(Pixel coordinate grounding data)
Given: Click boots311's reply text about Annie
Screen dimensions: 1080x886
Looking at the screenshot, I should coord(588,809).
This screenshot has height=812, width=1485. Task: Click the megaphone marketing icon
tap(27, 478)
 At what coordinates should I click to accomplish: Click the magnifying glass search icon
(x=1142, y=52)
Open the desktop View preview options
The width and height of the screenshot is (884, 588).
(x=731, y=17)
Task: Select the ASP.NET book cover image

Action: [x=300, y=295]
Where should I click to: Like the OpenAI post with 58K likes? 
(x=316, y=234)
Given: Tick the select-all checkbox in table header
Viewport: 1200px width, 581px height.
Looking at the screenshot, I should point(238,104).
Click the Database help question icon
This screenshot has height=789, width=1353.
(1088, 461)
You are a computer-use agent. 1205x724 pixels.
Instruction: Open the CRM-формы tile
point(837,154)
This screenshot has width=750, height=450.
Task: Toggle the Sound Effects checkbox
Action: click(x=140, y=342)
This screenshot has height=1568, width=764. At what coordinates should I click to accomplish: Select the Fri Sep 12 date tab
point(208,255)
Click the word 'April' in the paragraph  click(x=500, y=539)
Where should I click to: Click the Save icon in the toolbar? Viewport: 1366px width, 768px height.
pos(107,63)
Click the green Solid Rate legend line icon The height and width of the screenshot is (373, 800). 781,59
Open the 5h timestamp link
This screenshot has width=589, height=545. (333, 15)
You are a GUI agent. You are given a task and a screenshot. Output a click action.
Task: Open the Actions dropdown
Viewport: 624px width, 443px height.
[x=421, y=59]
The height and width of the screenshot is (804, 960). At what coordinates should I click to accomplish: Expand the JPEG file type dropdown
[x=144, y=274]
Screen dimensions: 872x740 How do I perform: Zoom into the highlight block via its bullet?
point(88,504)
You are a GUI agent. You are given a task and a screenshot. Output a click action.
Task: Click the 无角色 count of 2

Problem details =>
Your answer should hold exactly the lines from the one containing "Open the 5h timestamp link" to the last line of the data, both included, and no others.

The completed task =>
Open the 5h timestamp link
This screenshot has width=589, height=545. (333, 15)
You are a GUI agent. You are given a task and a screenshot. Output a click action.
Task: Open the Actions dropdown
Viewport: 624px width, 443px height.
[x=421, y=59]
The height and width of the screenshot is (804, 960). At what coordinates should I click to accomplish: Expand the JPEG file type dropdown
[x=144, y=274]
Screen dimensions: 872x740 How do I perform: Zoom into the highlight block via its bullet?
point(88,504)
You are a GUI agent. You are given a task and a screenshot. Output a click action.
Task: Click the 无角色 count of 2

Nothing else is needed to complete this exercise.